In a statement released Friday, the Trump campaign lambasted the Biden campaign’s state infrastructure as "nonexistent," and insisted there is not enough time for the Democratic nominee to make up the gap.
"Not only does Biden have a clear enthusiasm problem, but his infrastructure is nonexistent," said RNC National Press Secretary Mandi Merritt. "No amount of last-minute investments or parachuting staff in 19 weeks out from election day by Biden or the DNC will make up for the years of relationships Team Trump has spent developing."
The questions raised about their organizing capacity are not new for the Biden campaign, which emerged victorious from a crowded Democratic primary despite a glaring disadvantage in their ground game with most of their top rivals for the nomination.
And while Biden became the presumptive Democratic nominee earlier than in recent primary elections, some allies say that the impacts of COVID-19 have also had an impact on the staffing timeline.

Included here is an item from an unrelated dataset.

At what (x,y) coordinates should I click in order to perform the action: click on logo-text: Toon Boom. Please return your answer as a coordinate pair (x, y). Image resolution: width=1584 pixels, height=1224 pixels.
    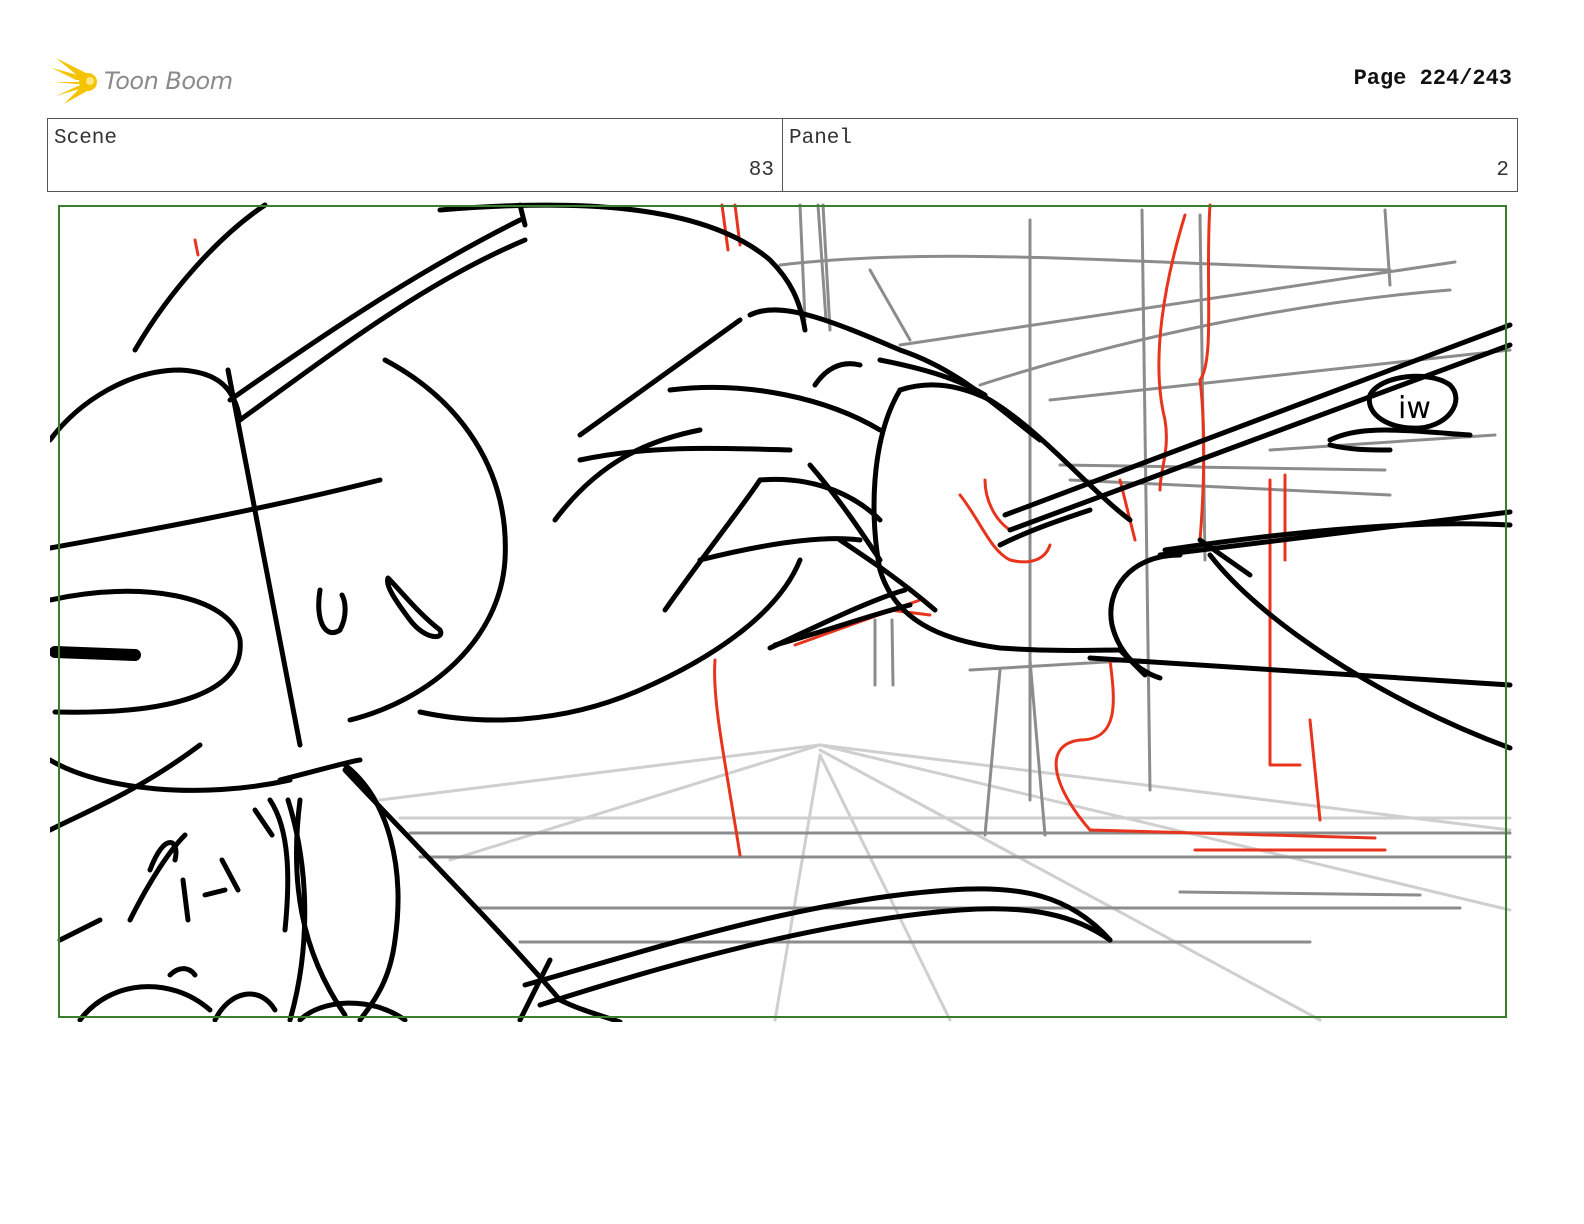
    Looking at the image, I should click on (168, 81).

"Most of the battleground states, not all, but most of the Battleground states were shut down because of the pandemic. There was no Biden headquarters. Biden headquarters hasn’t been open since the second week in March. So that was an inhibitor -- you know, if there was a desire to start gearing up -- that would have been an inhibitor in Michigan and Ohio and Pennsylvania and Wisconsin," Rendell said.
Another constant source of reassurance, albeit a fickle one, for the Biden campaign is the candidate’s steady lead in both national and battleground state polls.
Two national polls conducted this week, one by Quinnipiac University and another by Fox News, showed Biden up by 8 and 12 points, respectively.
A slate of Fox News polls released in early June showed Biden with a lead in Wisconsin and Arizona, and statistically tied with Trump in Ohio, a state the GOP incumbent won by 8 points in 2016.
ABC News' Will Steakin contributed to this report.